--- EXERCISE AIM ---
In the entries below, find the line with "[View Instagram page" and the line with "Politică cookie-uri (35, 2550)". Return those two lines and all lines between them, exactly.

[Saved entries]
----------------------------------------

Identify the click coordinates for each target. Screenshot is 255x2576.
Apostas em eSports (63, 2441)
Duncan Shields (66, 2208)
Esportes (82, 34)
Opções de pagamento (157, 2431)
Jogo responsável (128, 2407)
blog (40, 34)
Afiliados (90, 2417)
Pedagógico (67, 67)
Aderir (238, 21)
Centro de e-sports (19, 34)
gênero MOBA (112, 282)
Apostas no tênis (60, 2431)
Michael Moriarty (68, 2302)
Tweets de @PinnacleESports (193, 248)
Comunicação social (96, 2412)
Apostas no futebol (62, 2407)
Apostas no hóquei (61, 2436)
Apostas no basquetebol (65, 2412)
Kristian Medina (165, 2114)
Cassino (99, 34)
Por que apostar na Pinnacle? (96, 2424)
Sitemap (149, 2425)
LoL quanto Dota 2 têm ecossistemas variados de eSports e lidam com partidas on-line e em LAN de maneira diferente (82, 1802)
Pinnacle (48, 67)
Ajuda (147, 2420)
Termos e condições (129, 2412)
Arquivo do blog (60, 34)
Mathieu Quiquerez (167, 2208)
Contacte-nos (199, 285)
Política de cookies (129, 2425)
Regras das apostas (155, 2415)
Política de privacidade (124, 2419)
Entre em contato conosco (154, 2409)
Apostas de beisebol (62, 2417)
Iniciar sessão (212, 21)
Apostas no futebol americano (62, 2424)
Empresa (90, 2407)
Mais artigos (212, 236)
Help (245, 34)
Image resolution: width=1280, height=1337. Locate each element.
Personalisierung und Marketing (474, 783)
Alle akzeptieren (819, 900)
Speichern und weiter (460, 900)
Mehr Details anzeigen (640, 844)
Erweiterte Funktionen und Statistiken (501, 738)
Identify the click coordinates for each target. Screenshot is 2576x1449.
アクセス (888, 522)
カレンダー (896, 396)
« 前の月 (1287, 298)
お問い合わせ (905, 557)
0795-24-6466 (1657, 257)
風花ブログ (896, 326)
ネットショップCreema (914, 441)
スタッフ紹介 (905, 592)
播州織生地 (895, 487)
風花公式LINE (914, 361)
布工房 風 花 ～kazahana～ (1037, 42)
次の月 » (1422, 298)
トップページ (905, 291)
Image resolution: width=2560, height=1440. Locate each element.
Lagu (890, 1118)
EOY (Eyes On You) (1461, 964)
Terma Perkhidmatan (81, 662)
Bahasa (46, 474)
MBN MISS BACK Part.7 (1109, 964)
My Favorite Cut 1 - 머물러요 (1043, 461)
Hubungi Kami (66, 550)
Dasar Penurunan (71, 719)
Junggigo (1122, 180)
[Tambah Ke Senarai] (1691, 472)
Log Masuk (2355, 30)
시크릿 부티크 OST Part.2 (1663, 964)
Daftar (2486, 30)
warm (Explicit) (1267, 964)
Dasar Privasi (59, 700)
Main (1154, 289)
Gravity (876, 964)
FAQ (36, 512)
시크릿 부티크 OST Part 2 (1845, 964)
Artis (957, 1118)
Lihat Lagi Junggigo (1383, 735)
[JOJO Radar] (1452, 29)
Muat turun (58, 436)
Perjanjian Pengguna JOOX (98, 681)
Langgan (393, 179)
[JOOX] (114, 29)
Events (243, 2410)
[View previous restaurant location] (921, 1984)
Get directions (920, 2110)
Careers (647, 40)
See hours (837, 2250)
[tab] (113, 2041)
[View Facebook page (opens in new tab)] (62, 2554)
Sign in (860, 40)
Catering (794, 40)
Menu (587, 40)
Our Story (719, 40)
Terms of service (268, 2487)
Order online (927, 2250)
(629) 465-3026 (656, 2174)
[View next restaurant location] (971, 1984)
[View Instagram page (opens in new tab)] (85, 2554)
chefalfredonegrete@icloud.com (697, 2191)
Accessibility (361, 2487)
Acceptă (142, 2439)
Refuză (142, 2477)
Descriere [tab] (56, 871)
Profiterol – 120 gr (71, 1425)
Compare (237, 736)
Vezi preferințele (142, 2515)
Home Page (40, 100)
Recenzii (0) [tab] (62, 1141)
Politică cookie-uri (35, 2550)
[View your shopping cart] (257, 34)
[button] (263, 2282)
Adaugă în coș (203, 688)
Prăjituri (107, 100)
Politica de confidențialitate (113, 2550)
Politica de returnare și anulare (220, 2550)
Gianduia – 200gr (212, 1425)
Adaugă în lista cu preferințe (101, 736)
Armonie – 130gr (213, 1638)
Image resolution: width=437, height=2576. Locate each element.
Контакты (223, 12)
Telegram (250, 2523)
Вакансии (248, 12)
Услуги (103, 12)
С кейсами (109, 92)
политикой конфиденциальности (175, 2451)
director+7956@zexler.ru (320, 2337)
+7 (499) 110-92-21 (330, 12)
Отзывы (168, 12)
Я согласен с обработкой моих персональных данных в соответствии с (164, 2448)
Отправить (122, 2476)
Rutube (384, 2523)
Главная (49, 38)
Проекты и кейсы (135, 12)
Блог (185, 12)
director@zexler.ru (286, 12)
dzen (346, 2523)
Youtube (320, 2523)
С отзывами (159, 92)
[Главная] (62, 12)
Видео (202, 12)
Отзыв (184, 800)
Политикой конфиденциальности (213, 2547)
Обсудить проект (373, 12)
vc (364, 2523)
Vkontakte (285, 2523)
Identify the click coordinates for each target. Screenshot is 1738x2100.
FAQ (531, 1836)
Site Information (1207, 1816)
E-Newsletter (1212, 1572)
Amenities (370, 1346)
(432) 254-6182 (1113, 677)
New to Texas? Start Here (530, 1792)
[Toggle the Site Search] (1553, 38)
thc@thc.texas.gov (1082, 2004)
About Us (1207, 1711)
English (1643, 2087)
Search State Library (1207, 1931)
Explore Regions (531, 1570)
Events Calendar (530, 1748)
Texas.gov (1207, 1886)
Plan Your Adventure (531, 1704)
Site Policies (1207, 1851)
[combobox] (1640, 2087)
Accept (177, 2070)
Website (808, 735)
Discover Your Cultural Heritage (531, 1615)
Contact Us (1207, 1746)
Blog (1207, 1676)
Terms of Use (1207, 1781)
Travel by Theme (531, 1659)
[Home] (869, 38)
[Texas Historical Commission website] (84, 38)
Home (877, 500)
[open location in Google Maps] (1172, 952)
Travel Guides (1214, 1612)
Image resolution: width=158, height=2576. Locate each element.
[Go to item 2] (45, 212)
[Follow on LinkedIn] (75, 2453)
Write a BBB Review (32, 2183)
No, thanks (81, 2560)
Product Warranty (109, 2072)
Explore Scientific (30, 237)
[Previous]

----------------------------------------

--- RESULT ---
[View Instagram page (opens in new tab)] (85, 2554)
chefalfredonegrete@icloud.com (697, 2191)
Accessibility (361, 2487)
Acceptă (142, 2439)
Refuză (142, 2477)
Descriere [tab] (56, 871)
Profiterol – 120 gr (71, 1425)
Compare (237, 736)
Vezi preferințele (142, 2515)
Home Page (40, 100)
Recenzii (0) [tab] (62, 1141)
Politică cookie-uri (35, 2550)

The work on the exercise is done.